↓↓↓

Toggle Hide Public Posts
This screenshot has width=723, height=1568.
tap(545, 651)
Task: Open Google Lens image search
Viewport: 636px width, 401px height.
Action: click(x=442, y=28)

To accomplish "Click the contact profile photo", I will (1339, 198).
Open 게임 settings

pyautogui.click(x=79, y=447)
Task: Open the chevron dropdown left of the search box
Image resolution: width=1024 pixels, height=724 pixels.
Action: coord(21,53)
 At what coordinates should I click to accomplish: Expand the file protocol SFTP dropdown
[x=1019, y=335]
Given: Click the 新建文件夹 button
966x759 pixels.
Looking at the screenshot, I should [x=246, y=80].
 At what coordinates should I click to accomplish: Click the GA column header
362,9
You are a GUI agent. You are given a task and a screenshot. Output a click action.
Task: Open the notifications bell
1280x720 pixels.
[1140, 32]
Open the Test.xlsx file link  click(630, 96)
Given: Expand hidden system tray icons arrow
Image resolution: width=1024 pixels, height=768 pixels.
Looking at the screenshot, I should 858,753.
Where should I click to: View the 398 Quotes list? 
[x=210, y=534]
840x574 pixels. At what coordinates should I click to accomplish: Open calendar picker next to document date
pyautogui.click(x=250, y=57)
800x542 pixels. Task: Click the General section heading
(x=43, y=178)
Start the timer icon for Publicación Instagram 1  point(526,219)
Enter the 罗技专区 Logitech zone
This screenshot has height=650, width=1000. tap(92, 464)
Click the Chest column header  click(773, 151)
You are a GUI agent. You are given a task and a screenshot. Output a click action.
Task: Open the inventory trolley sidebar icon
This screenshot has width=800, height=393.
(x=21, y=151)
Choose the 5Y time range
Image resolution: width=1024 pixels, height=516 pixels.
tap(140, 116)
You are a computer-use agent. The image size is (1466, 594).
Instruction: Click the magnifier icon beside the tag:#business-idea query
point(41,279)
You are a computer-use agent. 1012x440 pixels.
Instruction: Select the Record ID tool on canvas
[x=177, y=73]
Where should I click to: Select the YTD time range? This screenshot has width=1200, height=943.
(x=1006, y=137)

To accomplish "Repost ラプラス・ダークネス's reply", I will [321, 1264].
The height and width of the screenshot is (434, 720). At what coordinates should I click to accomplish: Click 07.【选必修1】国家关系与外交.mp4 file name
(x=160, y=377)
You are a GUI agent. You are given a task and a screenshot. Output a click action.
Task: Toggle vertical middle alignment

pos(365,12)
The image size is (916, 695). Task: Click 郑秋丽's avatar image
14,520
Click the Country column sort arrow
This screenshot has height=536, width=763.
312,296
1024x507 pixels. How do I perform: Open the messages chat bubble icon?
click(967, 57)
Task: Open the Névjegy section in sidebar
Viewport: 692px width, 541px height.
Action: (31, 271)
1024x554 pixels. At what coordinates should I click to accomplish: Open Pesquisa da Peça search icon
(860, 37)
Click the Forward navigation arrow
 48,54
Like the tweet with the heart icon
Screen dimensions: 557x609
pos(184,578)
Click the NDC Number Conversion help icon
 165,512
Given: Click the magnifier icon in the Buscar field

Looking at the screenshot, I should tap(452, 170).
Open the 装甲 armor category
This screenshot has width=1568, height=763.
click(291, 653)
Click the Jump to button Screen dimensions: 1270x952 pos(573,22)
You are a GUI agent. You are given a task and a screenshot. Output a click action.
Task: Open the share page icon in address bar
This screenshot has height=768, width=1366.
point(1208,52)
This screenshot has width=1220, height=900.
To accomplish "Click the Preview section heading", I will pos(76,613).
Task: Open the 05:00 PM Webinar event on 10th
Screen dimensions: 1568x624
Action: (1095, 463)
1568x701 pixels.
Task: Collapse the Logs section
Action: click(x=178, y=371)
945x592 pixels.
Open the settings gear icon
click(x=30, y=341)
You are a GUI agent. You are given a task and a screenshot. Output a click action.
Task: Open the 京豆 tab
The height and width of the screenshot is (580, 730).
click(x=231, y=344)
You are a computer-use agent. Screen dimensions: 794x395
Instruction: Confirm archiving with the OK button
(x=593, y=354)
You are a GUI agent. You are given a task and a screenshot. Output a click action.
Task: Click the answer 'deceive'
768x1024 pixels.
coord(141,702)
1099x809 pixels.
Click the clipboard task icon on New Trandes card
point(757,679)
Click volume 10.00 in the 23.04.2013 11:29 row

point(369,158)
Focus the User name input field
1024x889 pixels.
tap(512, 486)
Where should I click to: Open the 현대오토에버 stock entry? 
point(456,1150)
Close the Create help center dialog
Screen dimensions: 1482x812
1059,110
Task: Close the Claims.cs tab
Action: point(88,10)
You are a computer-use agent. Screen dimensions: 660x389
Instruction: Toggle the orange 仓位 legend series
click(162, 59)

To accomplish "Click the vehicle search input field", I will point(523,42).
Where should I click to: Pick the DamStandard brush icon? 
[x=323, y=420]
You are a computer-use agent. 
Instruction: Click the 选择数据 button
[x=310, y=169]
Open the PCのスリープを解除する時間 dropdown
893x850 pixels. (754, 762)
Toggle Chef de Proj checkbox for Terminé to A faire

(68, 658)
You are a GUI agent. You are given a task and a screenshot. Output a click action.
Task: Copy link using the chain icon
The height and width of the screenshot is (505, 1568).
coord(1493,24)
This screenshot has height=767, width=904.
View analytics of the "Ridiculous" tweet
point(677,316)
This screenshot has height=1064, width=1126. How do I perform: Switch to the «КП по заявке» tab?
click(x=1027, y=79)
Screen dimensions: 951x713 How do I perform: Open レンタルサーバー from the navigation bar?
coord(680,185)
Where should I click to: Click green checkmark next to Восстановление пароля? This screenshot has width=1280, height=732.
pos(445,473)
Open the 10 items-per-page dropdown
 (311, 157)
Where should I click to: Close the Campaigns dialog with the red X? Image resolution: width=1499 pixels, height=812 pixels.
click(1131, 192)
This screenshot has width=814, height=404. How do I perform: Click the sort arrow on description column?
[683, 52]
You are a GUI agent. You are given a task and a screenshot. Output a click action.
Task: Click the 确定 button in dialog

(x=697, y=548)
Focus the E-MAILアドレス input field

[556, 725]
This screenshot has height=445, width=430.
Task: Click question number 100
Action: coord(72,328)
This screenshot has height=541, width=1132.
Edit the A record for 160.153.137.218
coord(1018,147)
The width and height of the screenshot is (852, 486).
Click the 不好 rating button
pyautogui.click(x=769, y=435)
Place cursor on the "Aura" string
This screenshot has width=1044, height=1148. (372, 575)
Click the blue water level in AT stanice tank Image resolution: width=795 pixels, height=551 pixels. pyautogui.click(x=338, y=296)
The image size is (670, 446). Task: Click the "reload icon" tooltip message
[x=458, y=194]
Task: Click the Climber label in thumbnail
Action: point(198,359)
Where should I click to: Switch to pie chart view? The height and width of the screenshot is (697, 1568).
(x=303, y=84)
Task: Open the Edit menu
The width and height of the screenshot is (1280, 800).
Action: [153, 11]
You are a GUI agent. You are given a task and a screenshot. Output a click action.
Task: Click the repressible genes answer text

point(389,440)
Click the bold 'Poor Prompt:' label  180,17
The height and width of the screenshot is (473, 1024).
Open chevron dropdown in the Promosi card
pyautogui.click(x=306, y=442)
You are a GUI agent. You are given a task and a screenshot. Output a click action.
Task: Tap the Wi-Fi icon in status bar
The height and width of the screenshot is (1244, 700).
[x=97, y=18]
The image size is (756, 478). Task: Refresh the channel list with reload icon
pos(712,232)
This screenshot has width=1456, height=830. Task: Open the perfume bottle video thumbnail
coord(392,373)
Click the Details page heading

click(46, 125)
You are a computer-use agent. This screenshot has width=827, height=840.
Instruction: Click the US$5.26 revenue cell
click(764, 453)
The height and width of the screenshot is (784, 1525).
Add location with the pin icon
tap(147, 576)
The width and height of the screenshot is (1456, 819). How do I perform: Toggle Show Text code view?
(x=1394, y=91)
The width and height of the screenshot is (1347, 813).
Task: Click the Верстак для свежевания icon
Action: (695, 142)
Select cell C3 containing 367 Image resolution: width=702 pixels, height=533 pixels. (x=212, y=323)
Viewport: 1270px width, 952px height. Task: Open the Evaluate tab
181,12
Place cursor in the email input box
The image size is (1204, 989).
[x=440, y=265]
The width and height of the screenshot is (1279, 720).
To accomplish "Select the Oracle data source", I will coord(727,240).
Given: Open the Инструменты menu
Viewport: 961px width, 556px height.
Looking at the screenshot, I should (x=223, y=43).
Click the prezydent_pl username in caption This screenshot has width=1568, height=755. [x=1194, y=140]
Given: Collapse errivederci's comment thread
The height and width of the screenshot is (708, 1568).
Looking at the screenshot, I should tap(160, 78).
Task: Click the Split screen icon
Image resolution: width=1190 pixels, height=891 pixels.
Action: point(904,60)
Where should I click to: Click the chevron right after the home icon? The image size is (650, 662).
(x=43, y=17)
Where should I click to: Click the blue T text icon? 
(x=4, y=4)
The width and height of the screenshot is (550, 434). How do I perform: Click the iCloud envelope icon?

↑↑↑

* [TASK TO CARRY OUT]:
Pull every line containing the word "sidebar" out of the listing.

* [SOLVED EXERCISE]:
Task: Open the inventory trolley sidebar icon
Task: Open the Névjegy section in sidebar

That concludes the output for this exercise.